Über das beeindruckende Spätwerk Norman Maneas, der in den 80er-Jahren Rumänien verließ und heute in den USA lebt

von Alexander Kluy  04.10.2023 18:17 Uhr

Es ist höchste Zeit, dass die Schweden aufwachen. In erster Linie jene 21, die das Komitee bilden, das jedes Jahr im Herbst, also morgen, den Nobelpreis für Literatur vergibt. Denn Norman Manea sollte, nein: Er muss ihn in diesem Jahr erhalten.

Fast 30 Jahre lang waren Manea und Philip Roth miteinander befreundet. Und fast ebenso lange plädierte der Amerikaner, der 1933 zur Welt kam, mit Ende 20 für literarisches Aufsehen sorgte und sowohl kritischen als auch kommerziellen Erfolg hatte, dafür, dem um drei Jahre Jüngeren aus Burdujeni im Nordosten Rumäniens den Preis zuzusprechen.

Verlust Bei Norman Manea findet sich der Satz: »Im April 1945 war ich ein alter Mann, der gerade neun wurde.« An diesem Mittwoch (19. Juli) ist der Autor 87 Jahre alt geworden. Als Kind kam er ins KZ. Er verlor Vater und Mutter, hatte nur die jüngere Stiefschwester. Manea wuchs in Heimen auf, war als Jugendlicher entflammt für den Kommunismus – und bald schon enttäuscht. Der studierte Ingenieur zog sich in Bücher und Bibliotheken zurück.

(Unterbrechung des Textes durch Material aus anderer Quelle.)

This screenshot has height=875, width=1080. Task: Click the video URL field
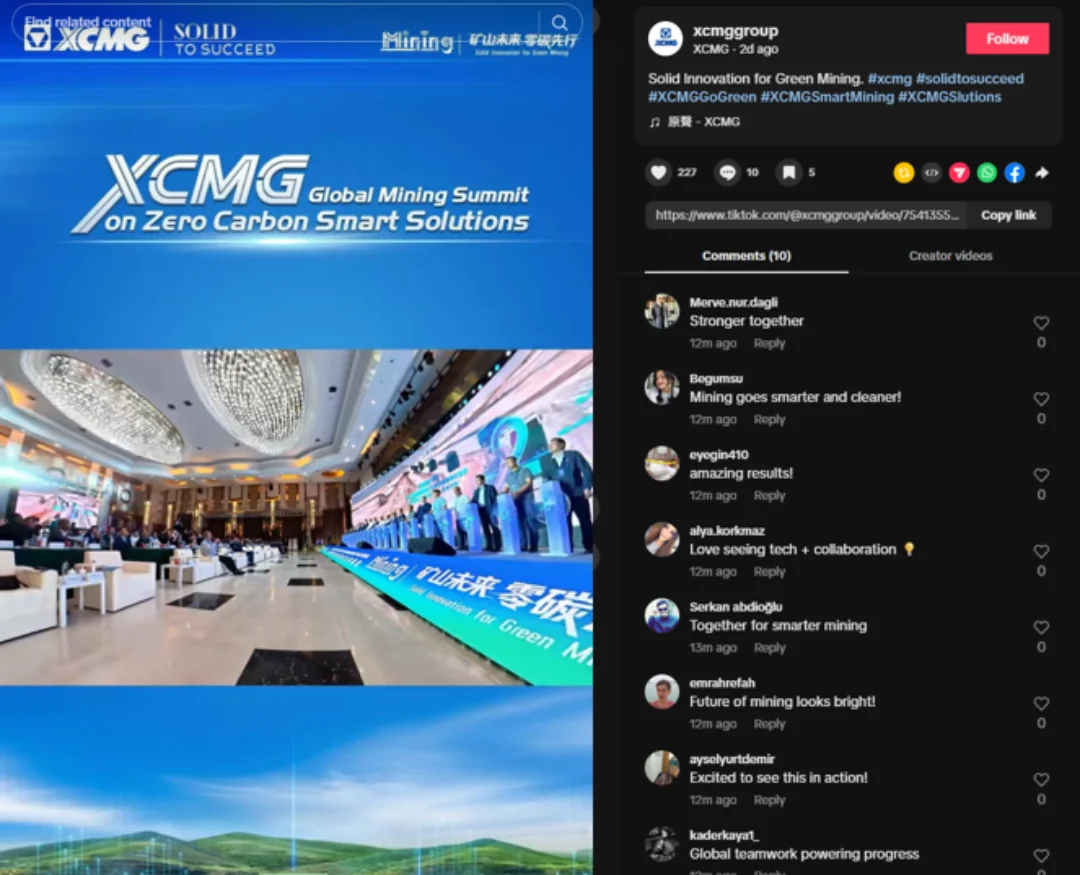pos(807,215)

Ab 1974 freier Autor in Bukarest, verließ er 1986 Rumänien. Er sprach ein wenig Deutsch, etwas Französisch, kein Wort Englisch und ließ sich nach kurzer Zwischenstation in West-Berlin in den Vereinigten Staaten nieder. Dort erhielt er 1989 am Bard College, einer namhaften Hochschule im US-Bundesstaat New York, erst eine Dozentur und war anschließend bis zum Jahr 2017 »Francis Flournoy Professor in European Studies and Culture«.

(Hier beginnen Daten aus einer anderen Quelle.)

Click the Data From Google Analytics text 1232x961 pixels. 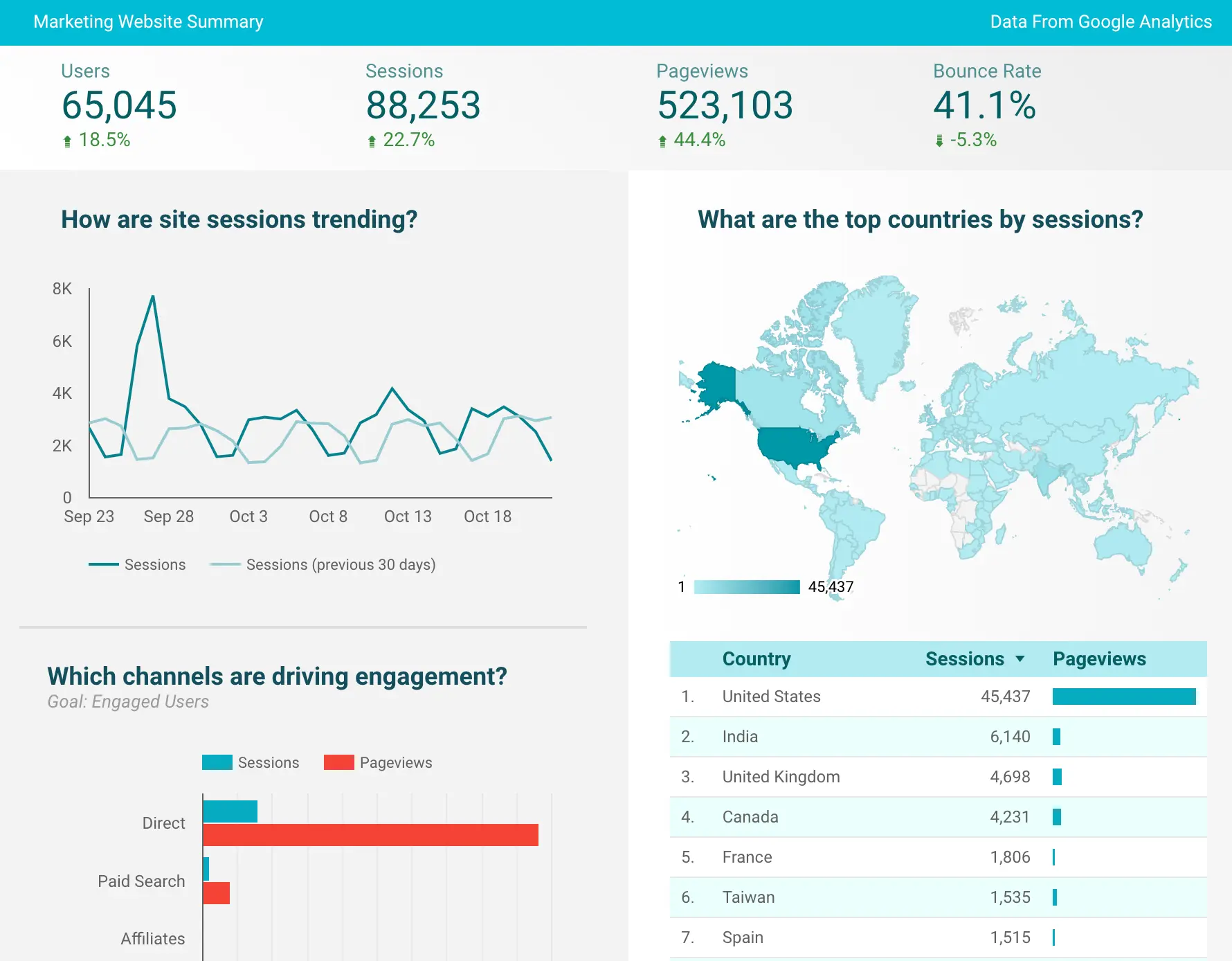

Das Exil ist Maneas Lebensthema, Leitmotiv und Leid-Motiv. Das Leben ist für ihn Exil. Das zeigt schon der Auftaktsatz von Der Schatten im Exil, seinem furiosen Alterswerk, das 2021 in Rumänien erschien und nun in Ernest Wichners feiner Übersetzung auf Deutsch vorliegt: »Das Exil beginnt mit dem Verlassen der Gebärmutter.« 2012 bekannte er in einem Interview: »Wenn man ins Exil geht, verliert man fast alles, aber was man in den Regalen in einer Bibliothek sieht, sind die Autoren, die man geliebt hat im alten Land.« Und meinte über die Erfahrung des Exils, dieses sei »nicht das Unbekannte ringsum, es ist auch das Unbekannte in uns selbst«.

geistesspiel Kunstvoll schreibt er in dieser »Roman-Collage«, anspruchsvoll, gebildet, fordernd. Und in nahezu jeder Hinsicht wagemutiger und lebensstoffreicher als halb so junge Autoren. Mit Exil, Brüchen, Abbrüchen, Schatten, Fremde jongliert Manea artistisch. Er ist ironisch, selbstironisch und hochliterarisch, sein Buch ein Geistesspiel von Anspielungen und parodistischen Verfremdungen, ein Spiel mit Literatur. Dann etwa, wenn die Hauptfigur seine Schwester »Agathe« nennt und die Konstellation aus Robert Musils Der Mann ohne Eigenschaften nachempfindet und nachschreibt.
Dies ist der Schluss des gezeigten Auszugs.